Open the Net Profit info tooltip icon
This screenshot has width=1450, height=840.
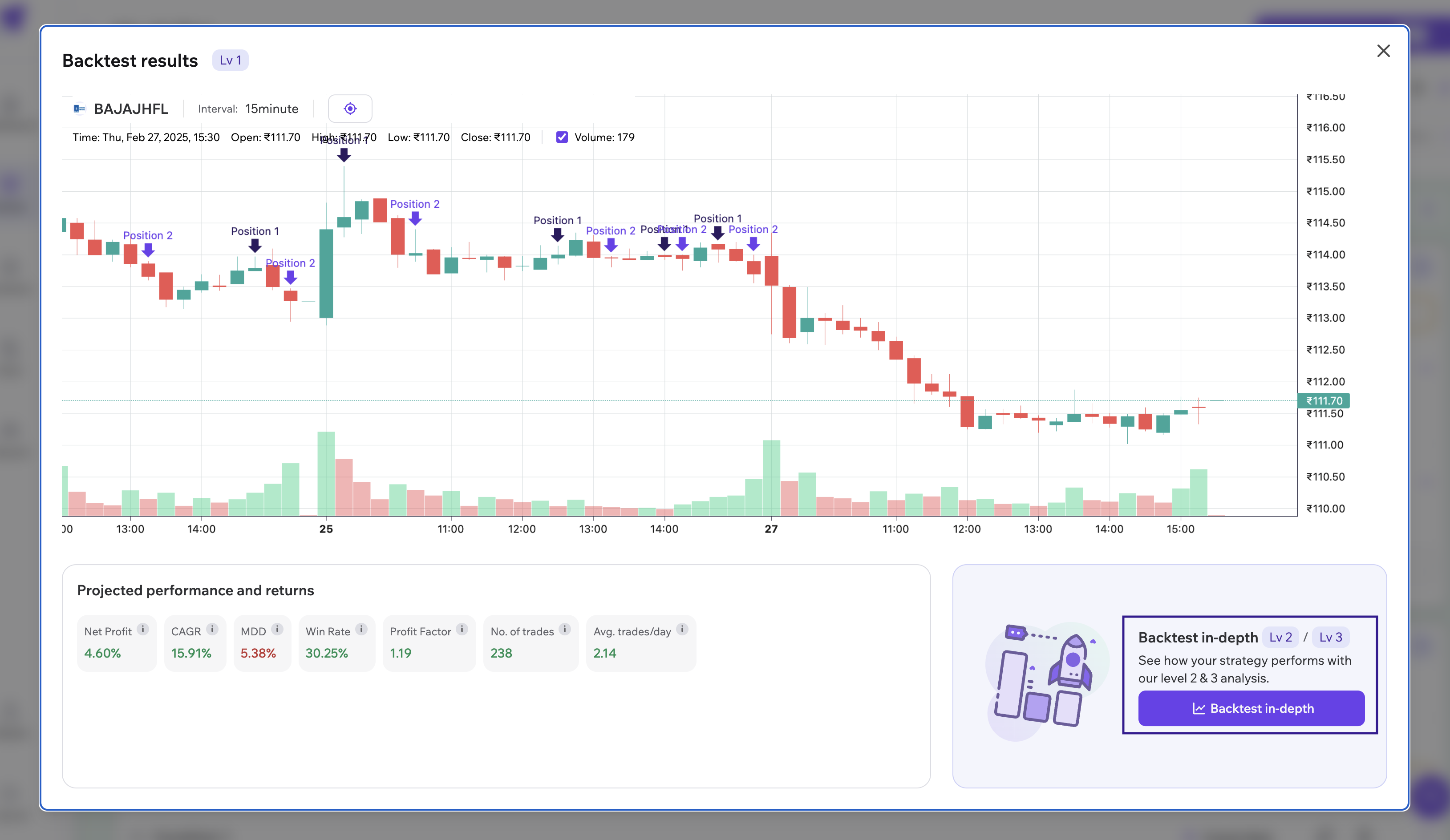click(143, 629)
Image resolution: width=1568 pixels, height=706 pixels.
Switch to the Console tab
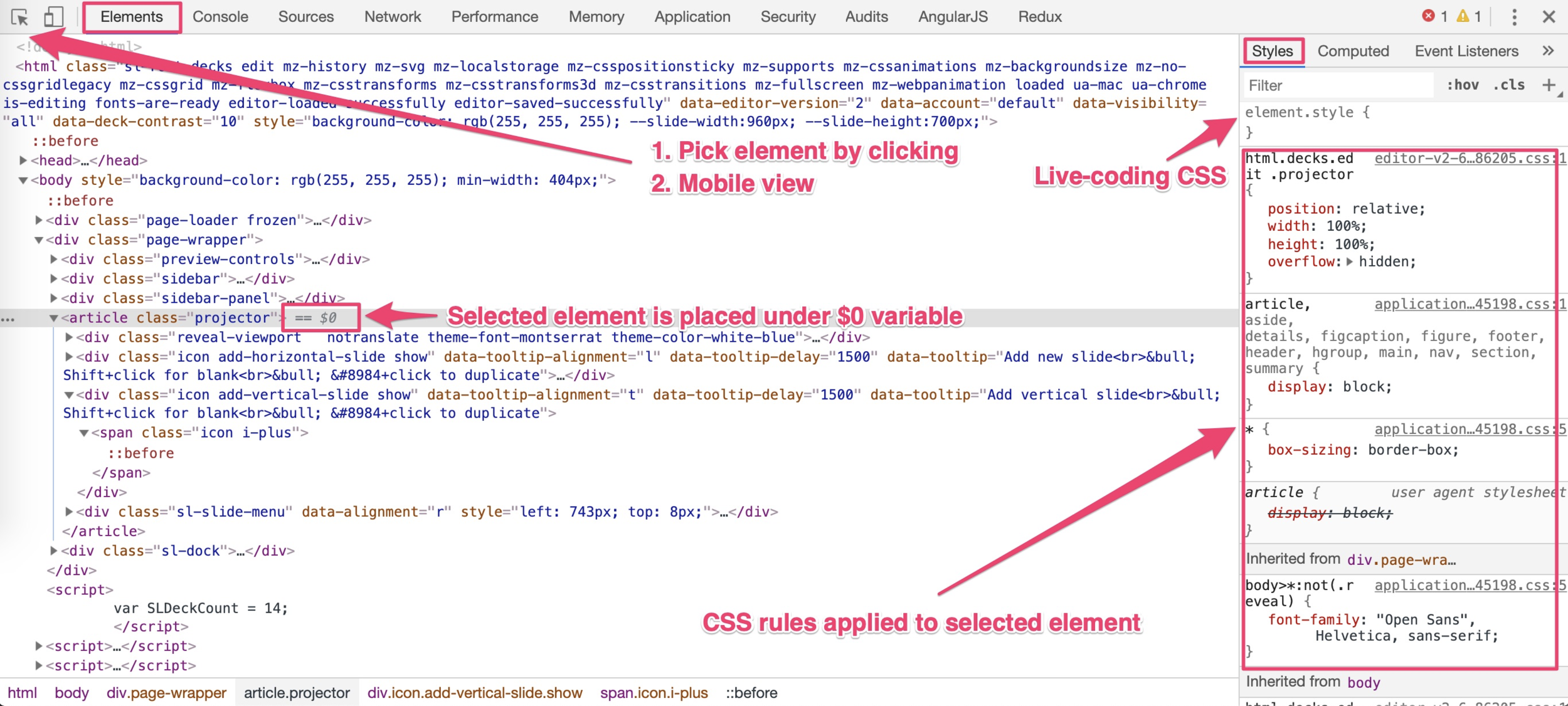click(220, 17)
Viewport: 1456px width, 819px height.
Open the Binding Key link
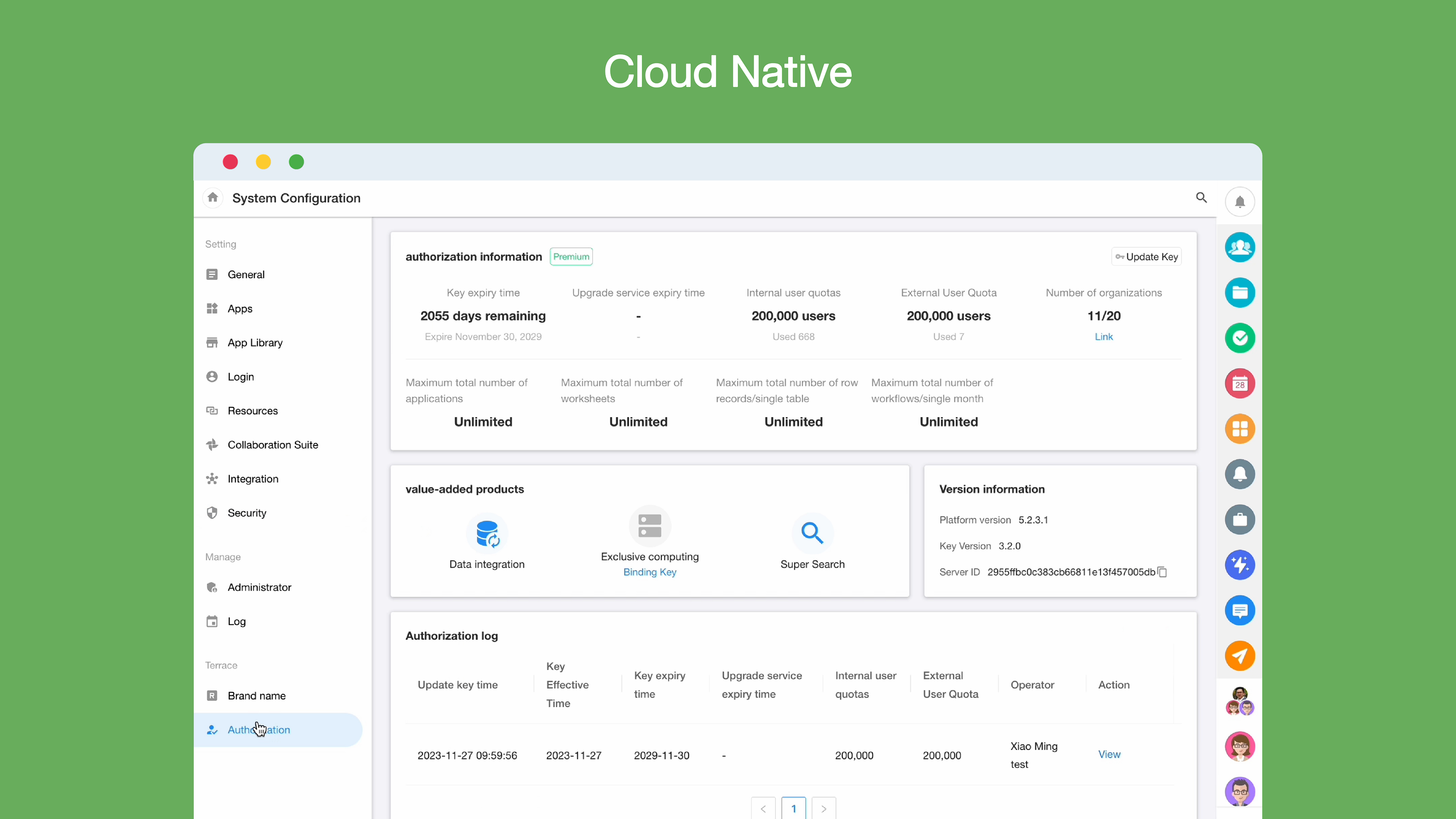pos(650,572)
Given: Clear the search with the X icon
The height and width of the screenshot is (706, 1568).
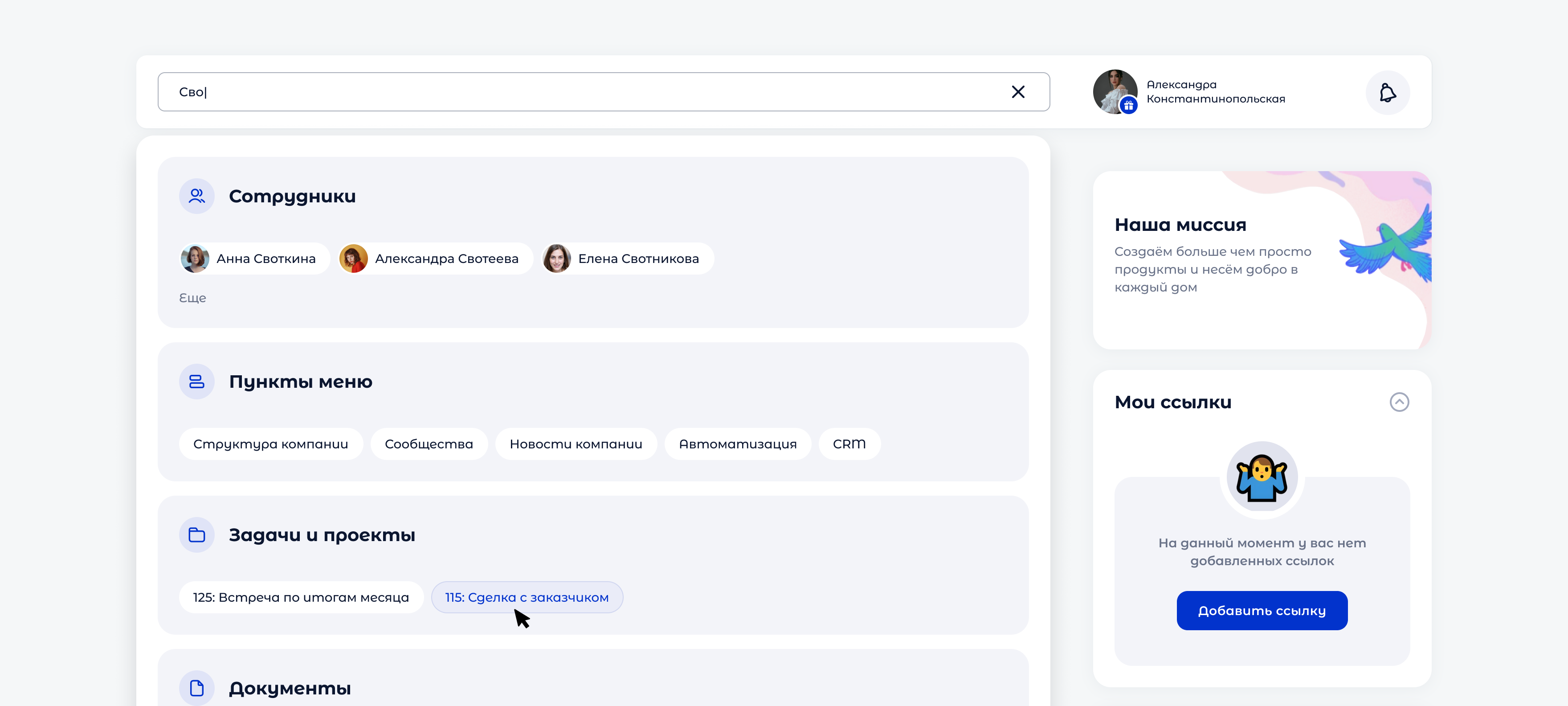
··········
● Problem requirements
Of the lines above, copy each one that contains the word "icon".

● Solution for this exercise
Open the Net Profit info tooltip icon
Given: Clear the search with the X icon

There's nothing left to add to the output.